# [Exercise aim]
Please give all of the data again, character for character, and drop the pictures.
──────────
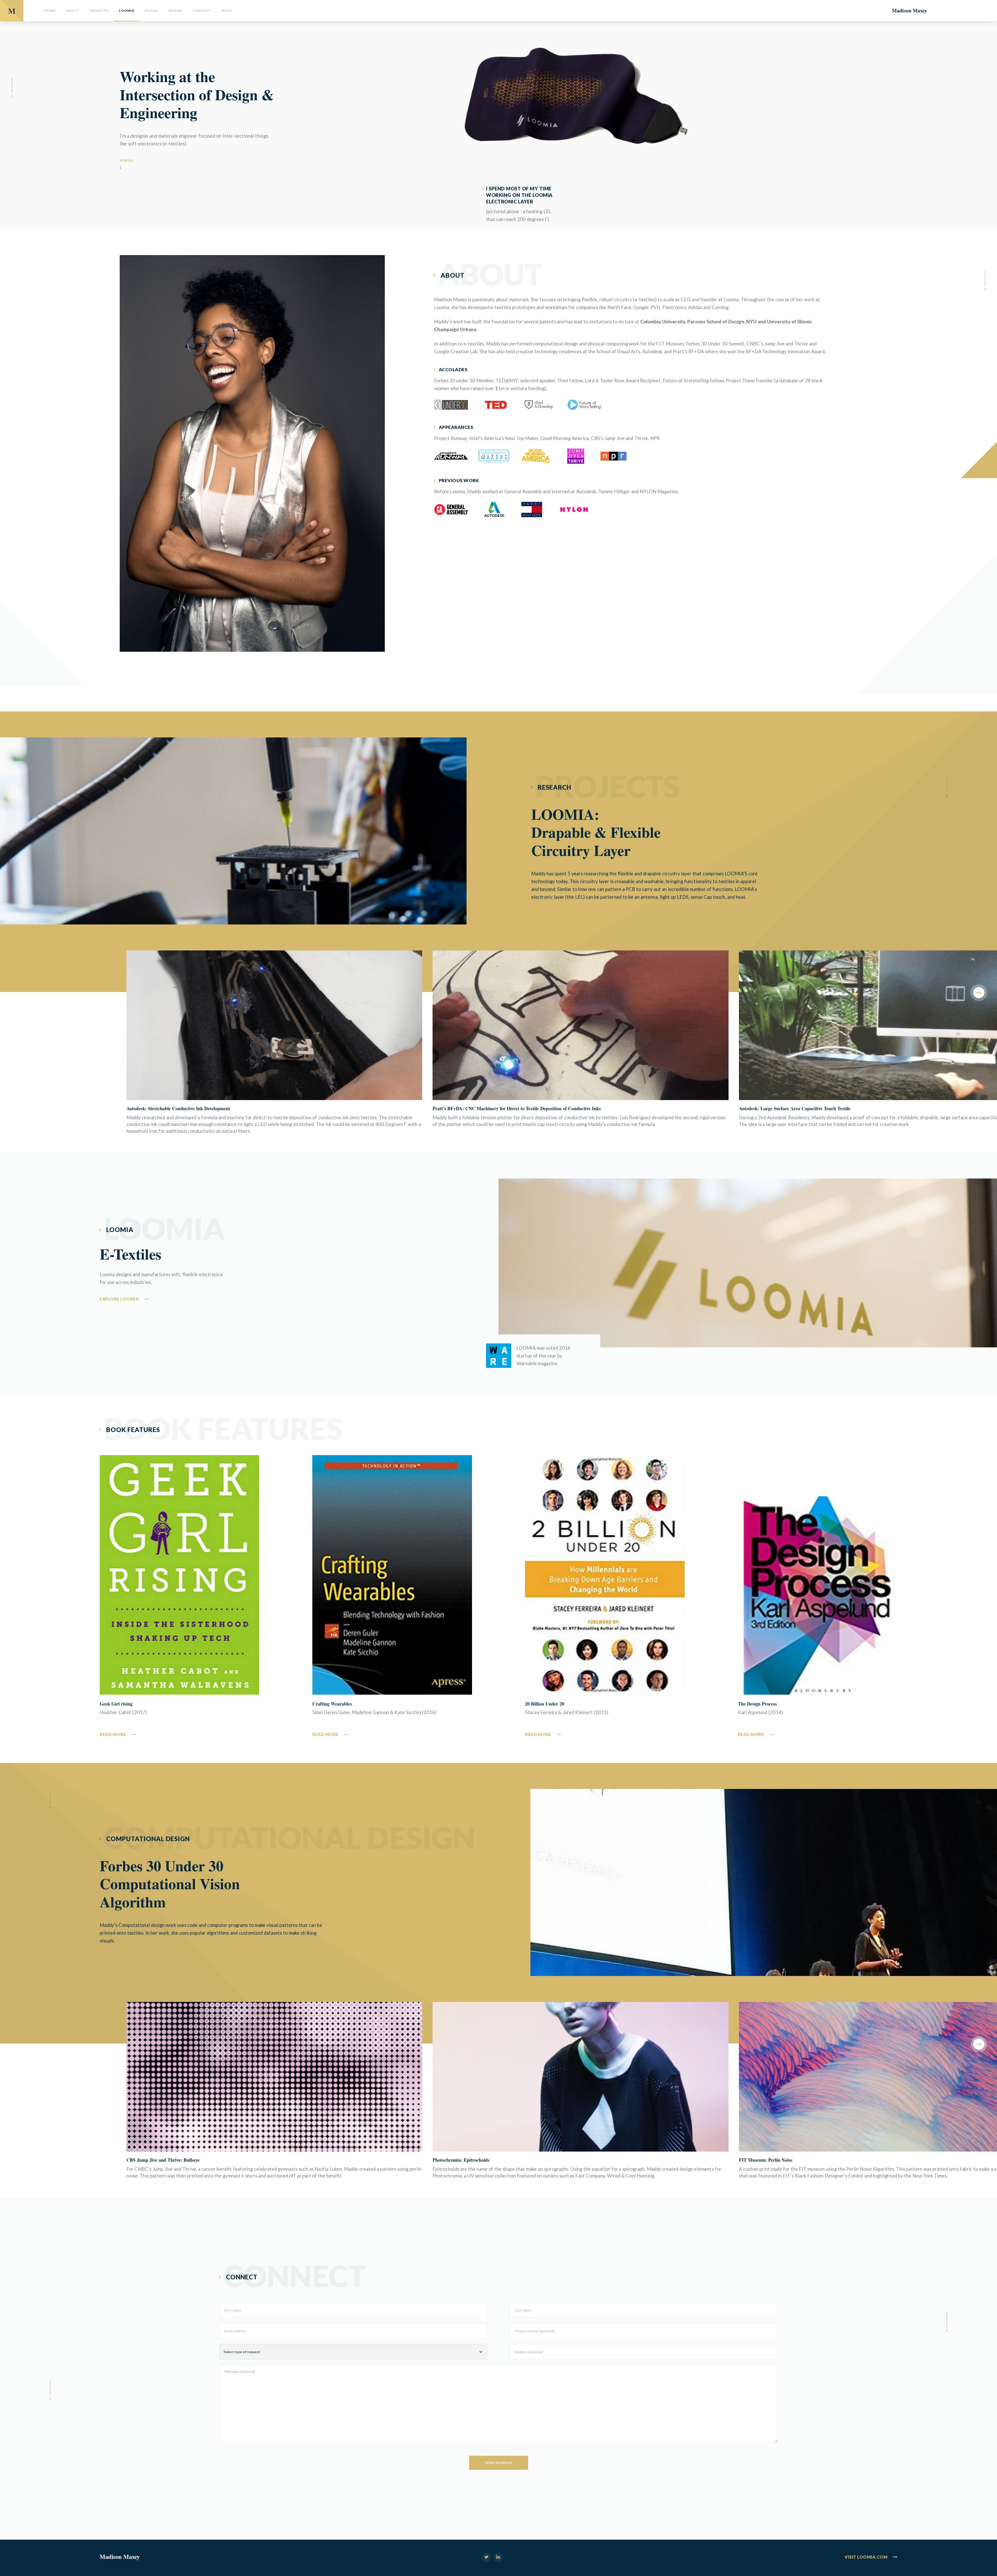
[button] (979, 992)
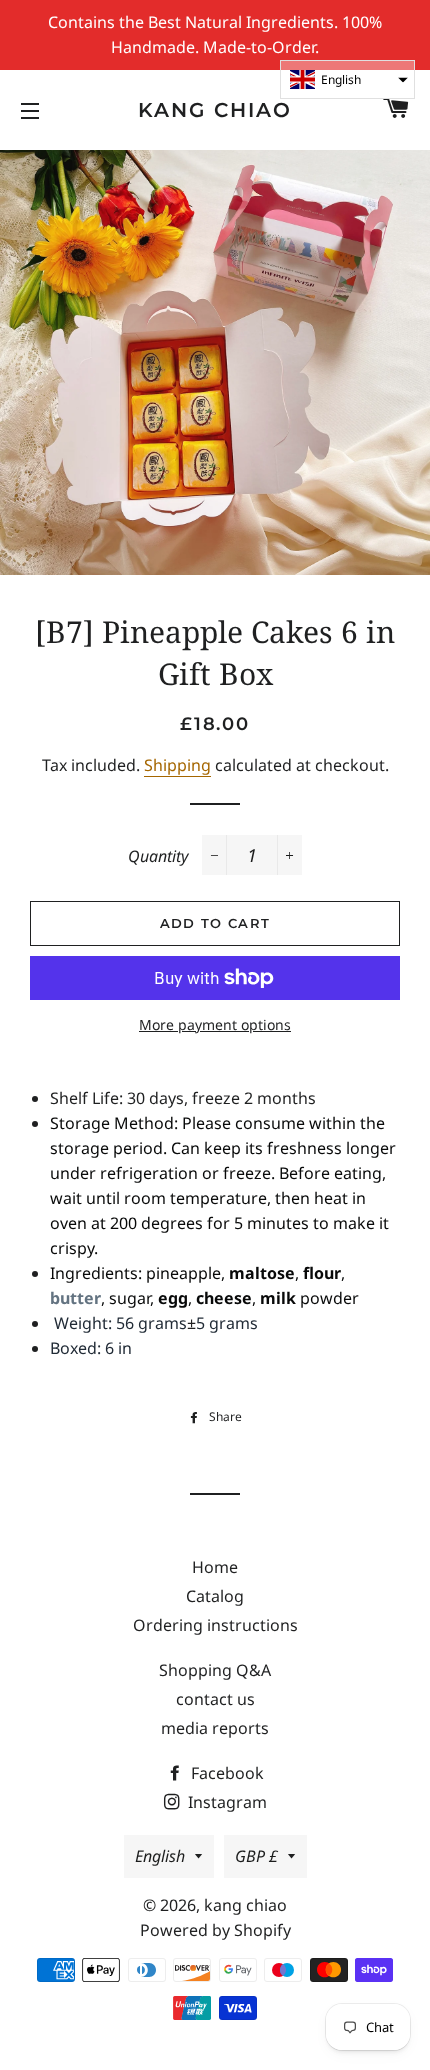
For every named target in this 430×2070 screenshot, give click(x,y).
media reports (215, 1728)
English (160, 1856)
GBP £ (256, 1856)
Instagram (225, 1802)
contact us (215, 1699)
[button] (347, 79)
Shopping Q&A (215, 1670)
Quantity (158, 856)
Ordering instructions (215, 1625)
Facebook (225, 1773)
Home (215, 1567)
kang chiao (215, 110)
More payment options (215, 1024)
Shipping (177, 765)
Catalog (215, 1596)
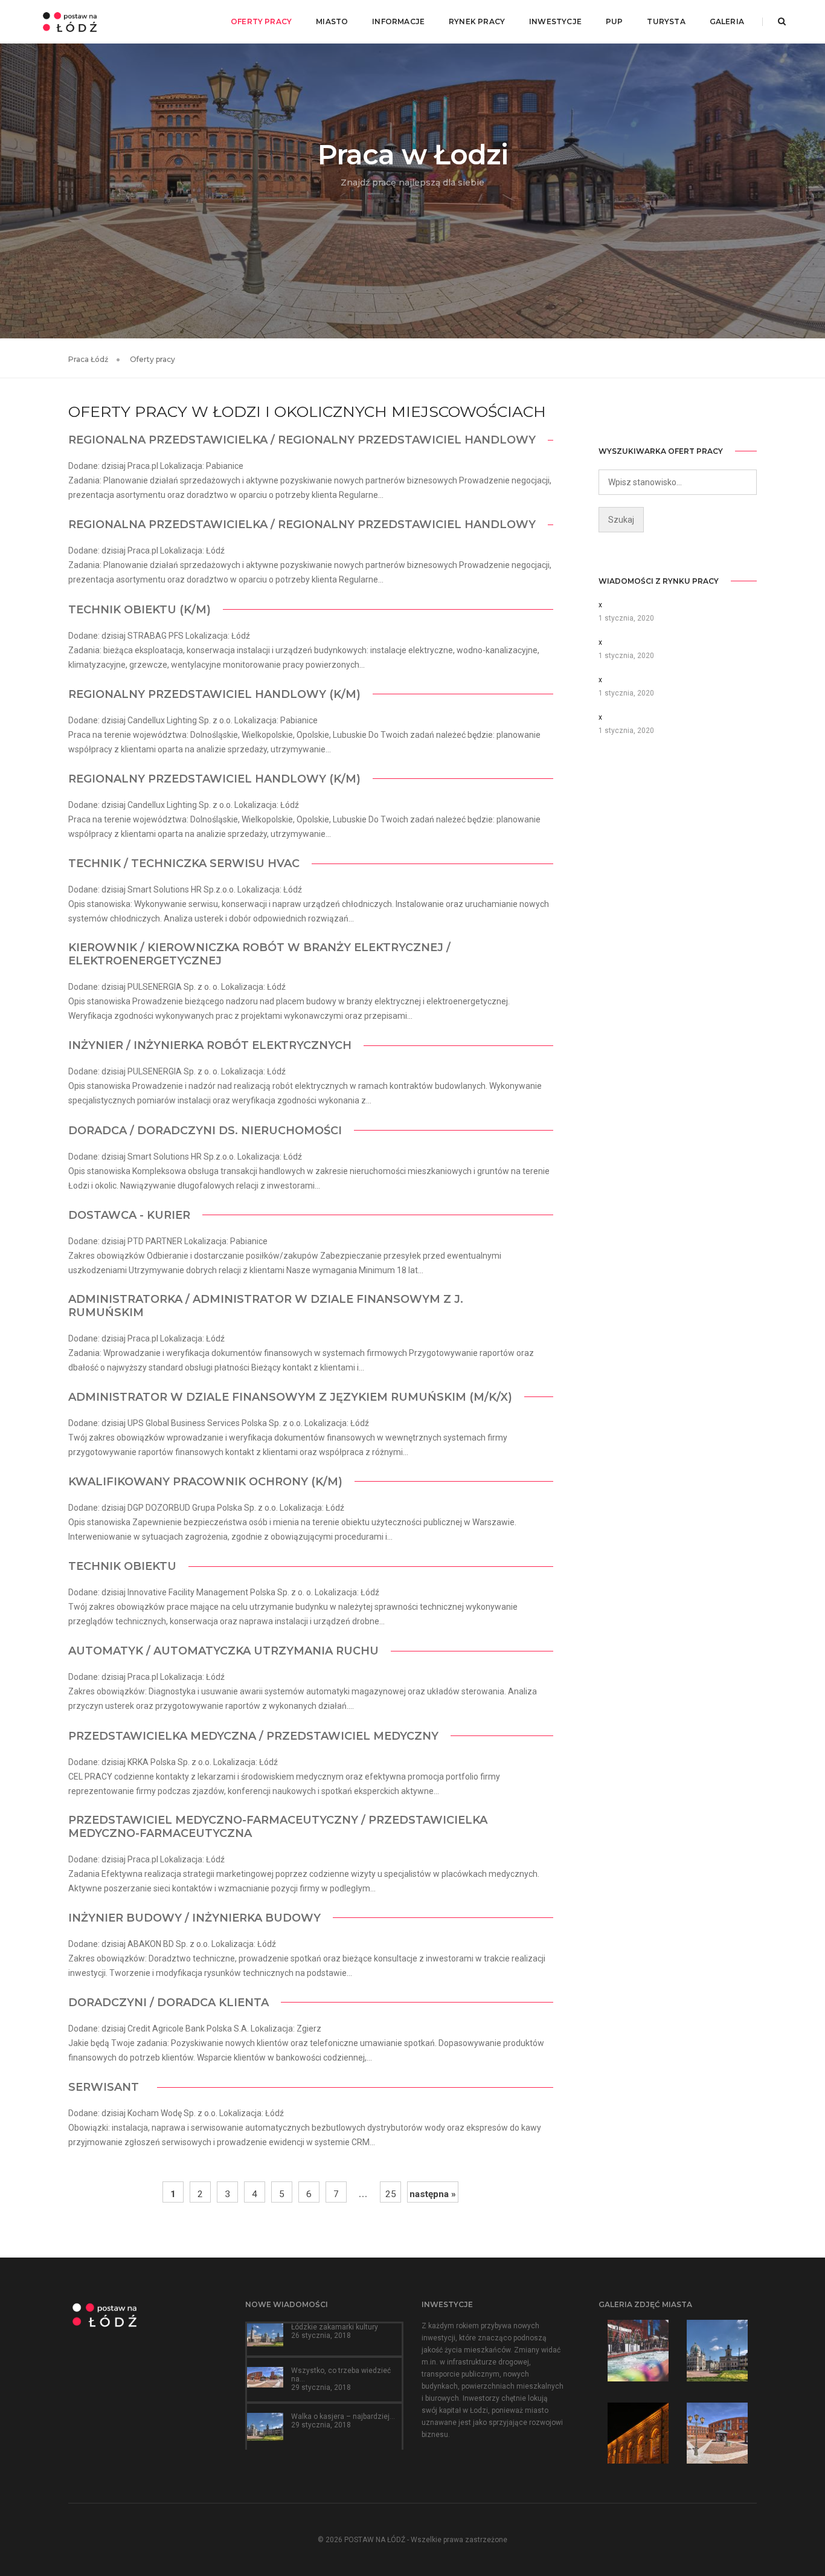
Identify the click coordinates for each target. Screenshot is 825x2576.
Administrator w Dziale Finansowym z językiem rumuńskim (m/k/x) (290, 1397)
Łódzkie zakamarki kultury (334, 2327)
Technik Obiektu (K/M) (139, 609)
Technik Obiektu (122, 1566)
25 (390, 2194)
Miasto (332, 21)
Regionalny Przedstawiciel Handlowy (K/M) (214, 694)
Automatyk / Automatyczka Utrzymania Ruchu (223, 1651)
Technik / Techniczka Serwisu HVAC (184, 863)
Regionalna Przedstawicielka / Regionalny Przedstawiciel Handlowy (302, 440)
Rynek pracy (477, 21)
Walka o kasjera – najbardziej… (343, 2416)
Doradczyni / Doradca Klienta (168, 2002)
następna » (432, 2194)
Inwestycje (555, 21)
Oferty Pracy (261, 21)
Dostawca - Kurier (129, 1215)
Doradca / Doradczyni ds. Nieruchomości (205, 1130)
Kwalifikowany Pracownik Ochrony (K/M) (205, 1481)
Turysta (666, 21)
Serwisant (106, 2087)
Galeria (727, 21)
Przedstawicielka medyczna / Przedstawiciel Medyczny (253, 1736)
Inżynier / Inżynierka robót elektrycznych (210, 1045)
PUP (614, 21)
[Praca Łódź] (69, 21)
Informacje (398, 21)
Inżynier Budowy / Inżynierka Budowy (194, 1918)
──────────
# [Result]
[button] (979, 992)
For every named target in this 430×2070 screenshot, give click(x,y).
media reports (215, 1728)
English (160, 1856)
GBP £ (256, 1856)
Instagram (225, 1802)
contact us (215, 1699)
[button] (347, 79)
Shopping Q&A (215, 1670)
Quantity (158, 856)
Ordering instructions (215, 1625)
Facebook (225, 1773)
Home (215, 1567)
kang chiao (215, 110)
More payment options (215, 1024)
Shipping (177, 765)
Catalog (215, 1596)
Identify the click coordinates for each target. Screenshot is 825x2576.
Administrator w Dziale Finansowym z językiem rumuńskim (m/k/x) (290, 1397)
Łódzkie zakamarki kultury (334, 2327)
Technik Obiektu (K/M) (139, 609)
Technik Obiektu (122, 1566)
25 (390, 2194)
Miasto (332, 21)
Regionalny Przedstawiciel Handlowy (K/M) (214, 694)
Automatyk / Automatyczka Utrzymania Ruchu (223, 1651)
Technik / Techniczka Serwisu HVAC (184, 863)
Regionalna Przedstawicielka / Regionalny Przedstawiciel Handlowy (302, 440)
Rynek pracy (477, 21)
Walka o kasjera – najbardziej… (343, 2416)
Doradczyni / Doradca Klienta (168, 2002)
następna » (432, 2194)
Inwestycje (555, 21)
Oferty Pracy (261, 21)
Dostawca - Kurier (129, 1215)
Doradca / Doradczyni ds. Nieruchomości (205, 1130)
Kwalifikowany Pracownik Ochrony (K/M) (205, 1481)
Turysta (666, 21)
Serwisant (106, 2087)
Galeria (727, 21)
Przedstawicielka medyczna / Przedstawiciel Medyczny (253, 1736)
Inżynier / Inżynierka robót elektrycznych (210, 1045)
PUP (614, 21)
[Praca Łódź] (69, 21)
Informacje (398, 21)
Inżynier Budowy / Inżynierka Budowy (194, 1918)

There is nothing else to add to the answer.